> **TASK DIRECTIONS**
Rewrite only the lines from the one containing "Describe the element at coordinates (524, 160)" down to the one containing "What do you see at coordinates (584, 465)", replacing "coordinates" with "point" and leaving everything else unchanged.

> **SOURCE MATERIAL**
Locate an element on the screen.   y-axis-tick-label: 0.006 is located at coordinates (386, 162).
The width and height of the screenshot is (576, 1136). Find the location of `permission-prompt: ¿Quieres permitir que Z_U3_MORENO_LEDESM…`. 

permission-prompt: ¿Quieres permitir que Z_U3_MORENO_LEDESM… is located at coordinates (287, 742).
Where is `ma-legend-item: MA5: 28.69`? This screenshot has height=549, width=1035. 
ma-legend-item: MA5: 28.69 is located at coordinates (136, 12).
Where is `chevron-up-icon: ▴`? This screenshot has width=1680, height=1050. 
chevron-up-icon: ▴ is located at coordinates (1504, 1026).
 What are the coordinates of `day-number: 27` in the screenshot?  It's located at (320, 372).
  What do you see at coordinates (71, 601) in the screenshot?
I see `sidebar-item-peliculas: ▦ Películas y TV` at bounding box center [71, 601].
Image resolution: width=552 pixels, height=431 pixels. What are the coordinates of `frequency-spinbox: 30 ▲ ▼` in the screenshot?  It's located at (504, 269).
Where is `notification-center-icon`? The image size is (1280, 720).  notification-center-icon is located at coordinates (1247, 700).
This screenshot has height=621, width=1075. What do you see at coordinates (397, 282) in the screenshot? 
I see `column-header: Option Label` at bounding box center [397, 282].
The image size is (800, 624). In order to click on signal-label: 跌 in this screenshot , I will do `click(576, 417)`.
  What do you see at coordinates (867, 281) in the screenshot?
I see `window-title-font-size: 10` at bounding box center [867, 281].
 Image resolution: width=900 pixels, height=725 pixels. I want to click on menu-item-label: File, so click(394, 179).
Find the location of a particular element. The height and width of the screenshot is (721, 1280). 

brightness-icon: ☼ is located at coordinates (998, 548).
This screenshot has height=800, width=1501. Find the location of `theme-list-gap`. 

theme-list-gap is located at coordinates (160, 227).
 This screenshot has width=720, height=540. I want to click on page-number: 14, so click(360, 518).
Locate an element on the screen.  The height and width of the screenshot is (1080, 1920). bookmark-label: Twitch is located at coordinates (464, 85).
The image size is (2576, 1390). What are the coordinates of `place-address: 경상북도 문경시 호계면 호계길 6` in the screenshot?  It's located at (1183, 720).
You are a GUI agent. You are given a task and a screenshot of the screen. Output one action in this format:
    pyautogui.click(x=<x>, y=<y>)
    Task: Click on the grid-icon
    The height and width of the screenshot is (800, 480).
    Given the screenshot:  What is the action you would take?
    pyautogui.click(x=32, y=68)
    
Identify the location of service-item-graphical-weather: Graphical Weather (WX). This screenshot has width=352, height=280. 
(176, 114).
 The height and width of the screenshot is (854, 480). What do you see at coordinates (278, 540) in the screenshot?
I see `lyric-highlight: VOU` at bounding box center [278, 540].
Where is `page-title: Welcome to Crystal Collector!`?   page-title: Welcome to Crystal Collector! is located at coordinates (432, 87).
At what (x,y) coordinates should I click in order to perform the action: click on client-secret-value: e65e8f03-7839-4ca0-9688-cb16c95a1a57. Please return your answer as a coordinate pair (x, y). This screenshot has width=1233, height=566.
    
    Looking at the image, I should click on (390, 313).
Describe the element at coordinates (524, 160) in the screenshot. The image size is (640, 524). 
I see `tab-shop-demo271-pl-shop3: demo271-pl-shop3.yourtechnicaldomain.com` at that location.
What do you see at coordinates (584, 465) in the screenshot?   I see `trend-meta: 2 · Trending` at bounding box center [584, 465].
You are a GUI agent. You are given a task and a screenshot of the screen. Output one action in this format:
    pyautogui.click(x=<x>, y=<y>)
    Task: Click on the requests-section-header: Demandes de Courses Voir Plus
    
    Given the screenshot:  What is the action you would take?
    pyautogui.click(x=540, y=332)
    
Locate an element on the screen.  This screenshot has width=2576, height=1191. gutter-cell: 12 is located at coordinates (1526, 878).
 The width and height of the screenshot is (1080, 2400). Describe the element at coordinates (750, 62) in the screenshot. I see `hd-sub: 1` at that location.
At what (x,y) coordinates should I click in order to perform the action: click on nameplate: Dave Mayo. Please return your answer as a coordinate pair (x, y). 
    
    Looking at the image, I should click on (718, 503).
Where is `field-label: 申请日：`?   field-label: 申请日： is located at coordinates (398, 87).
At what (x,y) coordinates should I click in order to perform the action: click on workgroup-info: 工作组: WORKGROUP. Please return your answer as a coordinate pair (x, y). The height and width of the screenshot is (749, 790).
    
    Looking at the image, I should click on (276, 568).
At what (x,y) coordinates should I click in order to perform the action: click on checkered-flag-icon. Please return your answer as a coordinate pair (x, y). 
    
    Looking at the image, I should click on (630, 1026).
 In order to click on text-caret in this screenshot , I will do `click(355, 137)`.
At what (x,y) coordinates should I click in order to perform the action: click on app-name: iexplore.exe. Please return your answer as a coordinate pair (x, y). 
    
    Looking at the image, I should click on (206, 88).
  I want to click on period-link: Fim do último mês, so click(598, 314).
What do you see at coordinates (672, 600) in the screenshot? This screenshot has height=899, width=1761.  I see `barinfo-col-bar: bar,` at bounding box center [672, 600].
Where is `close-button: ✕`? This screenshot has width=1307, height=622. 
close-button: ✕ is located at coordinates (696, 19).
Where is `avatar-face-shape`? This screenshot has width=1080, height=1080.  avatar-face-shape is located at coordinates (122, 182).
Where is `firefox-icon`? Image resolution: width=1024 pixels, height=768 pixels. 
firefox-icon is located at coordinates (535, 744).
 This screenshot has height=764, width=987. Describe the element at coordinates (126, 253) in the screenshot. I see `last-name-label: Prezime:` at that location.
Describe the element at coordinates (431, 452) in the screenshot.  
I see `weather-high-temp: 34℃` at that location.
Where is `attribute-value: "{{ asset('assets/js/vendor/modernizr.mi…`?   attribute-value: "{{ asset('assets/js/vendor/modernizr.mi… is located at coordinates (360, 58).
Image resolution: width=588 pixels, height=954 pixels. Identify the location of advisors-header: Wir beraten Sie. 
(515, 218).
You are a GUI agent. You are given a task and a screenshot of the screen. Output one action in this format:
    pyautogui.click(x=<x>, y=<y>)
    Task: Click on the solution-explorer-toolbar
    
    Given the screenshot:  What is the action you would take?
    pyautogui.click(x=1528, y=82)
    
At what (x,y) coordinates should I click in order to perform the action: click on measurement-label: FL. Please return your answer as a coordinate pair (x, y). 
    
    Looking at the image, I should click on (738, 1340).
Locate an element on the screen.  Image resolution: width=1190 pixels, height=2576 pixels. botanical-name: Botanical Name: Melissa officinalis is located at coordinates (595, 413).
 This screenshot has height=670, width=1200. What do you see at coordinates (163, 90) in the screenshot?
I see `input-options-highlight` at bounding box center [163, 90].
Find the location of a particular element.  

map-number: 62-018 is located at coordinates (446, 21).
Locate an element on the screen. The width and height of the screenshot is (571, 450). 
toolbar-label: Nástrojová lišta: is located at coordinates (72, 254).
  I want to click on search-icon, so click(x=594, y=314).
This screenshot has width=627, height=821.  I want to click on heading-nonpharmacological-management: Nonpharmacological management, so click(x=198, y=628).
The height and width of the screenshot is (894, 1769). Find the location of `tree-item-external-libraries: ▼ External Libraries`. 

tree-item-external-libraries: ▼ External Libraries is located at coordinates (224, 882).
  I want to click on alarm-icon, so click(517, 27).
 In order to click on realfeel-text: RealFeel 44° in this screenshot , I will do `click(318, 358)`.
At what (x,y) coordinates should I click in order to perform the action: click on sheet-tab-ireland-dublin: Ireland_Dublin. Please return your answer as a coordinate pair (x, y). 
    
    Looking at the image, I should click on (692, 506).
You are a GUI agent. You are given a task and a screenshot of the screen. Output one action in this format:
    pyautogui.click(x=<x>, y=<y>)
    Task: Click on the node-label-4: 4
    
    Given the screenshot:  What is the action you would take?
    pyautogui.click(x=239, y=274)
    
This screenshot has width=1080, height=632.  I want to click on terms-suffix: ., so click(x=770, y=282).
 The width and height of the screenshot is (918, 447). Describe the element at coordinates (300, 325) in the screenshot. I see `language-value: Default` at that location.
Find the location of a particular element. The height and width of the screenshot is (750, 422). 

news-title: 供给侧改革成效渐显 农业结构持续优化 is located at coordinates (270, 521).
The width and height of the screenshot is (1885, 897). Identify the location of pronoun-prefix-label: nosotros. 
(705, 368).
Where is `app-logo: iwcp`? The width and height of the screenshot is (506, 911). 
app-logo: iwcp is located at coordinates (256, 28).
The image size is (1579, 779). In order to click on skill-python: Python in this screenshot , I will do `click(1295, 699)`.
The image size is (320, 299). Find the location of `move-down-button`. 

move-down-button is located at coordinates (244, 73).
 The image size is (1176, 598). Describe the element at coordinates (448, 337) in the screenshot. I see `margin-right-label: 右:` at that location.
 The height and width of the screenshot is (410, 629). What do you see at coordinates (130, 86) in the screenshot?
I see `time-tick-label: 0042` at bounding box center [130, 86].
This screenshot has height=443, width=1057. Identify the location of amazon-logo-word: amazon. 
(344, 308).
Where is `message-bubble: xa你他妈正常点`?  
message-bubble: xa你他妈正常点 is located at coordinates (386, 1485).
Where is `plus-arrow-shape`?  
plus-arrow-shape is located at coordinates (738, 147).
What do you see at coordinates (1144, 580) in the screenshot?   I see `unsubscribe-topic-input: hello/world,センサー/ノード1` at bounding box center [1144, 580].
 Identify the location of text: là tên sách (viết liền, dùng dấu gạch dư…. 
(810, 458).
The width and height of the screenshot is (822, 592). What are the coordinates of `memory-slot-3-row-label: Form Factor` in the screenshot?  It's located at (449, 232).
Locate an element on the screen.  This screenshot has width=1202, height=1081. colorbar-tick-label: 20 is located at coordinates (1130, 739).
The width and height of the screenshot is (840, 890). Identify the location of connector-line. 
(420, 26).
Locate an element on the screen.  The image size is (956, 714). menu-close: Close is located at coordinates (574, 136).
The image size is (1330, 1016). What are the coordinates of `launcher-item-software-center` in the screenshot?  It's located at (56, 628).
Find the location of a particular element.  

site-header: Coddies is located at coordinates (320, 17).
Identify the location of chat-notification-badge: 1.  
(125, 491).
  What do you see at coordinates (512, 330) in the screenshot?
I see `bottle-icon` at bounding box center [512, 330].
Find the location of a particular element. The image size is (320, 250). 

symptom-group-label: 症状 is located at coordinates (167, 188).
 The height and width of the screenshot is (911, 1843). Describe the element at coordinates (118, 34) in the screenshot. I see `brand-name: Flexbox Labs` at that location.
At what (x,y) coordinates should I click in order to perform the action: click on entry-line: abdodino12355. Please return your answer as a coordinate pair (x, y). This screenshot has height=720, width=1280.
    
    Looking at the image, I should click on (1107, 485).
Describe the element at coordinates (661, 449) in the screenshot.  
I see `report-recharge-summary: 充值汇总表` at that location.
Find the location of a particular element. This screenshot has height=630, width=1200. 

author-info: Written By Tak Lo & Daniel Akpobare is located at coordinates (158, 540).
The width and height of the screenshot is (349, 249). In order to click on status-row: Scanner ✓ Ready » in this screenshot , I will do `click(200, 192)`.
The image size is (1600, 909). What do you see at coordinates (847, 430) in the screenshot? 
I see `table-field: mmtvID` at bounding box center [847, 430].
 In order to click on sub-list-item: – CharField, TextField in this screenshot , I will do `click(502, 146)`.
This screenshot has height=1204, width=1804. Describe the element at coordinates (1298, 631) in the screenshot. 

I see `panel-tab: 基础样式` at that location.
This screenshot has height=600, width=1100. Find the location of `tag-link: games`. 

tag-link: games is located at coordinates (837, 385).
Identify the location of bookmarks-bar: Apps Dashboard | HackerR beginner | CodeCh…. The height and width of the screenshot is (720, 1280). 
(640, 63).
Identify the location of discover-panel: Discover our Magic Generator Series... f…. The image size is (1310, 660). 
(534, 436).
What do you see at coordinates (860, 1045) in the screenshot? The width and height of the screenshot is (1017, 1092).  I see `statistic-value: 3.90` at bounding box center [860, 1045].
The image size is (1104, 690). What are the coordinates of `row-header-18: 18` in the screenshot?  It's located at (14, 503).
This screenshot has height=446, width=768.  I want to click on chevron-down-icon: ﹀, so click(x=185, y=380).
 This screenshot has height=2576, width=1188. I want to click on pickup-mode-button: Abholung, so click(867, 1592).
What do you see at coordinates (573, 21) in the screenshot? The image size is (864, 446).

> **SOLUTION TO THE PROBLEM**
Describe the element at point (524, 160) in the screenshot. The image size is (640, 524). 
I see `tab-shop-demo271-pl-shop3: demo271-pl-shop3.yourtechnicaldomain.com` at that location.
What do you see at point (584, 465) in the screenshot?   I see `trend-meta: 2 · Trending` at bounding box center [584, 465].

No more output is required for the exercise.